2.5. Determination of Cd, Ca, Mg, Fe, Mn, Cu, and Zn Contents

The sample weight of wheat grains and amounts of added acid for the mineral element assays were the same as those for the determination of Se. After the samples were digested, the digestion vessels were put into an acid-driven processor (TK12, Shanghai, China) and the temperature was set to 160 °C. The digestion vessels were removed when the liquid volume left was less than 1 mL and the digestion solution was diluted to 50 mL with ultrapure water.
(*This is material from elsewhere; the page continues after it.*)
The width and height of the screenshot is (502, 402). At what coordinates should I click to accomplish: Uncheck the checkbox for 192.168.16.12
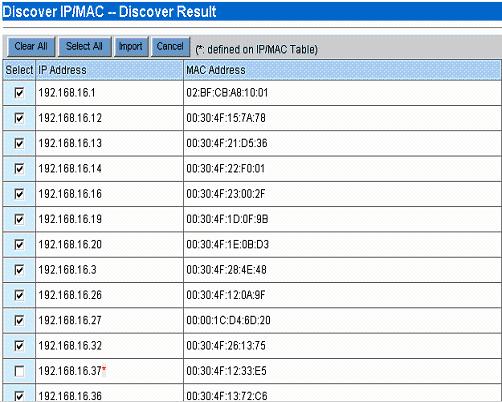[x=19, y=118]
The Cd, Ca, Mg, Fe, Mn, Cu, and Zn Contents of wheat grains were subsequently determined with an atomic absorption spectrometer (ZEEnit 700P, Jena, Germany).

2.6. Statistical Analyses

All statistical analyses were performed using Microsoft Excel 2021 and SPSS 26.0 software (IBM, Armonk, NY, USA), and Origin 2022 (OriginLab, Northampton, MA, USA) was used to plot the graphs. One-way ANOVA analysis was carried out to analyze between-group variance (p < 0.05). Error bars indicated standard deviation (SD). The data were then fitted into linear y = ax + b models to analyze the correlations.

3. Results

3.1. Wheat Grain Yield

With an increase in SOF application, the yield of wheat at the MC and DY experimental sites first increased and then decreased, and reached the highest values at the two sites of 9979.78 kg ha−1 and 8868.97 kg ha−1, respectively, under the Se2 treatment. Compared with under the Se0 treatment, the wheat yield of MC and DY under the Se2 treatment significantly increased by 14.6% and 15.3%, while the wheat yield under the Se4 treatment significantly decreased by 8.18% and 8.09%, respectively (Figure 1a). The number of wheat spikes and 1000-kernel weight had a significant impact on the change in wheat yield (Figure 1b,d). Compared to the Se0 treatment, the Se2 treatment considerably enhanced the number of spikes per hectare and the 1000-kernel weight of wheat in the two regions. The increase in the number of spikes per hectare reached 11.7% and 6.5%, while the 1000-kernel weight increased by 4.7% and 6.9%, respectively. Conversely, there was no significant variation in kernel number per spike among the treatments.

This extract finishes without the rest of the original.